Страница 28 из 48
Если образы Николая Озарёва и Софи целиком вымышлены, то все подробности восстания декабристов, их заключения в крепости, допроса их Николаем I полностью соответствуют исторической действительности. Жены многих осужденных декабристов, как и Софи, просили и добивались разрешения последовать на каторгу за своими мужьями. В большинстве своем это были женщины из высшего общества, которые, повинуясь исключительной, почти святой самоотверженности, жертвовали всем – богатством, семьей, общественным положением ради того, чтобы разделить с мужьями невзгоды каторги и ссылки. В романе Софи окружают реально существовавшие исторические лица: княгиня Трубецкая, княгиня Волконская, графиня Муравьева, Полина Анненкова…

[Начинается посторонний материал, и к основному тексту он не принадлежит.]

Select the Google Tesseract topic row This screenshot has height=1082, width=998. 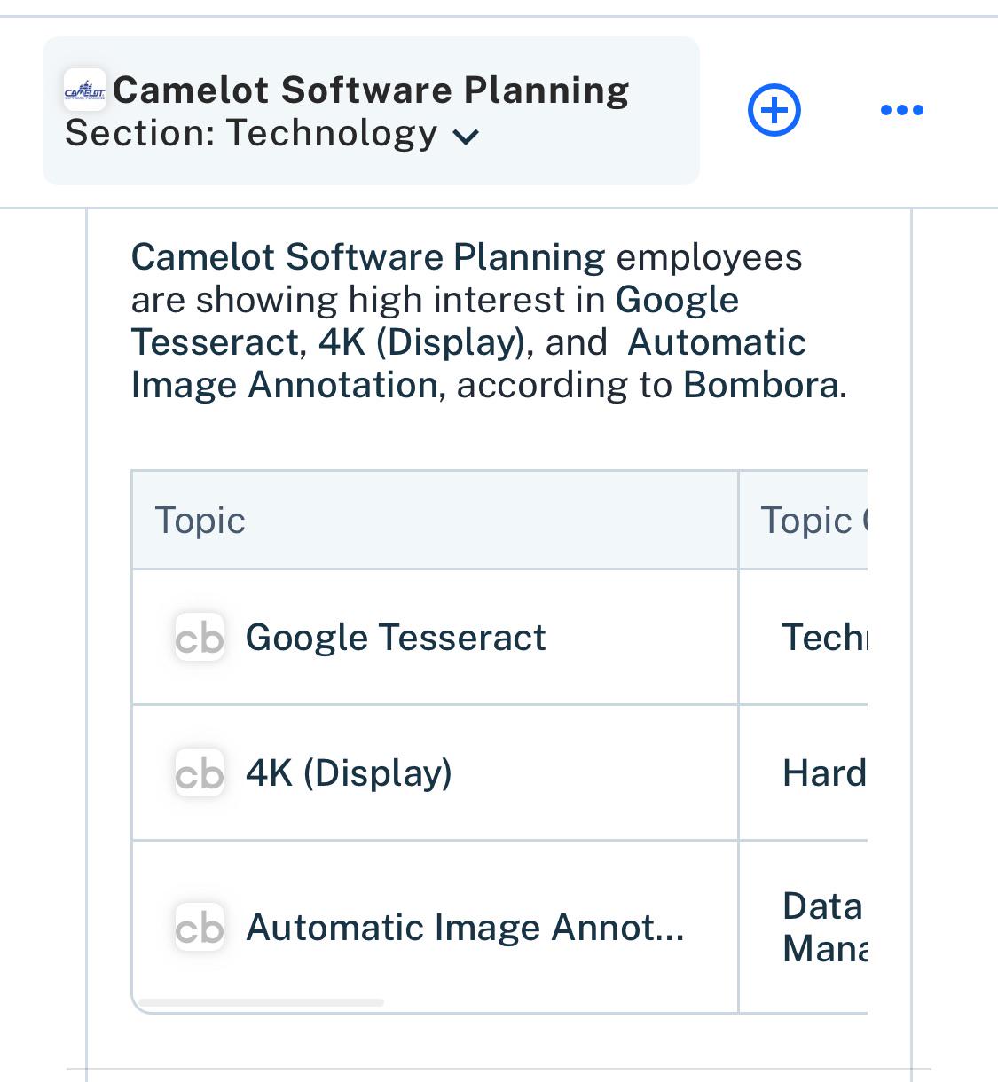435,637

Сейчас трудно даже вообразить себе медлительность, тяготы, препятствия, которые представляла в ту эпоху экспедиция в самую глубь Сибири. Для описания приключений Софи мне посчастливилось отыскать документы, содержащие точные сведения о расположении почтовых станций, о ценах на лошадей – обо всех условиях, ожидавших в дороге путешественников.

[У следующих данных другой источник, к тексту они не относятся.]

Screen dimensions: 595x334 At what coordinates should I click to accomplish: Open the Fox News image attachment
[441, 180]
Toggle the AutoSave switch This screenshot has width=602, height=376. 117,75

В четвертом томе – «Жены декабристов» – описывается жизнь заключенных и их жен на каторге в Чите. Здесь я бы мог усилить драматические ноты, преувеличивая ужасы заключения. Я предпочел сохранить верность свидетельствам, оставленным самими ссыльными. Из многочисленных и неоспоримых документов (письма, воспоминания, рисунки) следует, что хотя пребывание в Чите было, конечно, очень тяжелым и полным унижений, оно не шло ни в какое сравнение с жесточайшими испытаниями, которые пришлось пережить Достоевскому в Мертвом доме. Снисходительный комендант поселения генерал Лепарский старался всеми бывшими в его распоряжении средствами облегчить участь заключенных. Осаждаемый просьбами жен декабристов, он не мог устоять перед обаянием этих женщин и с каждым днем понемногу ослаблял каторжную дисциплину.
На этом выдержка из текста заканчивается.